===== EXTRACT TO READ =====

China’s third quarter growth rate has fallen to 6%, says Beijing. No it hasn’t. It’s more like 3%, says Morningstar’s China economics team led by Preston Caldwell in a report dated October 29.

While Donald Trump and his economic advisor Larry Kudlow try to convince Wall Street today that trade talks are going well and the two sides will still ink their so-called Phase 1 mini-deal this year, investors are noticing something awry in China. Companies are sourcing product elsewhere in modest, yet increasing numbers. China’s usual high fixed asset investment numbers are falling. Economic policy makers could be afraid of debt burdens and don’t want to overstimulate the economy. Growth is slowing. Industrial production is contracting.

To make matters worse, the full brunt of tariffs hasn’t quite been felt fully by China. The average incremental tariff rate increased to about 12% in the third quarter from about 9% in the second quarter. If Phase 1 talks result in no signed agreement anytime soon, Morningstar predicts it would send the average U.S. tariff rate on Chinese imports to over 20% by the first quarter of 2020.

The dollar/yuan exchange rate has helped offset some of the tariff costs. The yuan has weakened by about 5% since the end of the first quarter. For exporters, China is still cheap.

Today In: Money

The bulk of the third quarter decline was due to the consumer durables index component of the Morningstar proxy for measuring GDP. It contracted 4.1% from 3.8% growth in the second quarter. Morningstar analysts believe there is a chance that the locals may be temporarily pulling back on spending in anticipation for new government subsidies. Still, slowing durables consumption matches the trend in place since early 2017. And stimulus has been trickling in since.

Two of the other Morningstar proxy components that brought them to the 3% figure also saw a marked decline in the third quarter. Their power proxy index is now in line with the other index components after being a positive growth outlier for about two years.

=====

## WRITTEN TASK A
Copy the stretch of the article on China's third-quarter growth from "The dollar/yuan exchange" through "is still cheap.", word for word.
## WRITTEN TASK B
In the listing below, repeat verbatim the stretch from the line containing "Where should I click to: Check" through the line containing "click(x=287, y=305)", including both of those lines.

===== MATERIAL FOR THIS EXERCISE =====

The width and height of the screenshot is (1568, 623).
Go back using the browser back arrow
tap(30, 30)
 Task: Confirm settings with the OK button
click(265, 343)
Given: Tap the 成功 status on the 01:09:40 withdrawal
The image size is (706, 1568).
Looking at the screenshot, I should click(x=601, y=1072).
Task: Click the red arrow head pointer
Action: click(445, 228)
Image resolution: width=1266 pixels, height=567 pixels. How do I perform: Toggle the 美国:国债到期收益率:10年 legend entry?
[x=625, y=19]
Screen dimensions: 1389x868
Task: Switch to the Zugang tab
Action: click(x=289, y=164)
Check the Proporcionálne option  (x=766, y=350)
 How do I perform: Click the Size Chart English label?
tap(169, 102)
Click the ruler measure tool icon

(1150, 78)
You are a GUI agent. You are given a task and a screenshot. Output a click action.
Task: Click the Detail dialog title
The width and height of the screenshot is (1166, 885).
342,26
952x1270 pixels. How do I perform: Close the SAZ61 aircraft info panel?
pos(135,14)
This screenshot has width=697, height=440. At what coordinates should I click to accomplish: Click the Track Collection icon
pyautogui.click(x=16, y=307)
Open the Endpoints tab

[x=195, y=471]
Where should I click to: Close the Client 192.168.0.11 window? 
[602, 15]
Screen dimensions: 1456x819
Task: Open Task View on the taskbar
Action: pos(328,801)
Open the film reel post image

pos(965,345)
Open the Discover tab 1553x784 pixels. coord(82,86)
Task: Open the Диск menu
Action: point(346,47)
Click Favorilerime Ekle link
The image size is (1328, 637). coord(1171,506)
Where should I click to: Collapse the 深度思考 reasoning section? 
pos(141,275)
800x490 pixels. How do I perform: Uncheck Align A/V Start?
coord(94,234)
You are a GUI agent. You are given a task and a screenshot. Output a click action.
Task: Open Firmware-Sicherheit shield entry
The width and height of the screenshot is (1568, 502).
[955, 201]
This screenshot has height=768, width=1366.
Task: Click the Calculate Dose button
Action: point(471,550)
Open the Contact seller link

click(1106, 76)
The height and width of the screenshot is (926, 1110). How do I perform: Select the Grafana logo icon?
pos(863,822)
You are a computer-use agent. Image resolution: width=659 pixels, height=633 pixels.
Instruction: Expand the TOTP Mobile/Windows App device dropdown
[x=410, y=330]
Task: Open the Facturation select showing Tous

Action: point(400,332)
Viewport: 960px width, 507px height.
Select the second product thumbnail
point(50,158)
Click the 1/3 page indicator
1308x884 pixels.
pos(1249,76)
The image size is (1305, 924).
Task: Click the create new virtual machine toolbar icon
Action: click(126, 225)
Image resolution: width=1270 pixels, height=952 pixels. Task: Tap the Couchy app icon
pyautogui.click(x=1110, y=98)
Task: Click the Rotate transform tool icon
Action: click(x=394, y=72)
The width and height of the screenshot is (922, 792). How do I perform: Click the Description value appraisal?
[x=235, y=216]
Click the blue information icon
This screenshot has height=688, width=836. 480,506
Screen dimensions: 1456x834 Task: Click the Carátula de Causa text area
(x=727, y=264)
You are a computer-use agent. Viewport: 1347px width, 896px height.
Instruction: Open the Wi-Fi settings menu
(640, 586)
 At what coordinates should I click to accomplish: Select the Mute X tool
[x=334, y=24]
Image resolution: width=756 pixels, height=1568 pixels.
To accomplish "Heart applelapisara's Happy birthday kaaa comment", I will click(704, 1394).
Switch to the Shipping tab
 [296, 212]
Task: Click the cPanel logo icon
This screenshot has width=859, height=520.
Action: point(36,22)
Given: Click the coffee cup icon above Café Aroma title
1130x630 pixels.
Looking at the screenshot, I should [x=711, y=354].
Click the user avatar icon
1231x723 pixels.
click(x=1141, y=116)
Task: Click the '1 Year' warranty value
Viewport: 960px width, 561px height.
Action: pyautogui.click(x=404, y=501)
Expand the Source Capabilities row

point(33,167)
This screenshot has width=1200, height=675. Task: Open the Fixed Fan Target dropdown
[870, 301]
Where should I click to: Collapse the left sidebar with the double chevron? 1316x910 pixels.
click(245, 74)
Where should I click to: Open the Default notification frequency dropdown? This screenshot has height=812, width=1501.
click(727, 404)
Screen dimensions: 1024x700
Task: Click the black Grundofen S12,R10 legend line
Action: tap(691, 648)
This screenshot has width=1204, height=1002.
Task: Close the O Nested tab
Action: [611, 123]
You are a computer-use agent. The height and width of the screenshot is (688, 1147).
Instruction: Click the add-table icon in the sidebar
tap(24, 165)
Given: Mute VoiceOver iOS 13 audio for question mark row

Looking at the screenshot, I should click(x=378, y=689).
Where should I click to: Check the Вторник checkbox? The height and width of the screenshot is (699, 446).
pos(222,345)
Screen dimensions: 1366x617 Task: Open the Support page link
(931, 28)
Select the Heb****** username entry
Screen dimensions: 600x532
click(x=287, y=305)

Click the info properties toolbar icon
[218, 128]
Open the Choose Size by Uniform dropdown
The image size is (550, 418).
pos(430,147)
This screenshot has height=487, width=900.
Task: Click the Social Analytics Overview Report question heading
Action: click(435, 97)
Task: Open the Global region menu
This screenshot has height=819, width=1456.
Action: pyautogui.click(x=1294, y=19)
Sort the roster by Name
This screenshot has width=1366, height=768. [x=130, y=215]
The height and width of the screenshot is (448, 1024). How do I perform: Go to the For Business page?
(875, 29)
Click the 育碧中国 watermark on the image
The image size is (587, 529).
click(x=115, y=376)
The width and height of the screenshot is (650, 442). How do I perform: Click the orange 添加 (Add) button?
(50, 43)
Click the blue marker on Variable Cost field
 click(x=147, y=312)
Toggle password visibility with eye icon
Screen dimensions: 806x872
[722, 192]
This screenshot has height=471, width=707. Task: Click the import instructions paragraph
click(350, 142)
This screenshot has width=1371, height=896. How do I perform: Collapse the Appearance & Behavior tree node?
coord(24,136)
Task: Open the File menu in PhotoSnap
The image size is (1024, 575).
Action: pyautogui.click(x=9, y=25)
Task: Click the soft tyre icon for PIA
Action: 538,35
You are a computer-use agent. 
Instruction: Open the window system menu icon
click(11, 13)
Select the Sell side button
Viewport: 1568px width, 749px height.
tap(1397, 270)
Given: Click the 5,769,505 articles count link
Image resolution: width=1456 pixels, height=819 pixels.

=====

## RESPONSE A
The dollar/yuan exchange rate has helped offset some of the tariff costs. The yuan has weakened by about 5% since the end of the first quarter. For exporters, China is still cheap.

## RESPONSE B
Where should I click to: Check the Вторник checkbox? The height and width of the screenshot is (699, 446).
pos(222,345)
Screen dimensions: 1366x617 Task: Open the Support page link
(931, 28)
Select the Heb****** username entry
Screen dimensions: 600x532
click(x=287, y=305)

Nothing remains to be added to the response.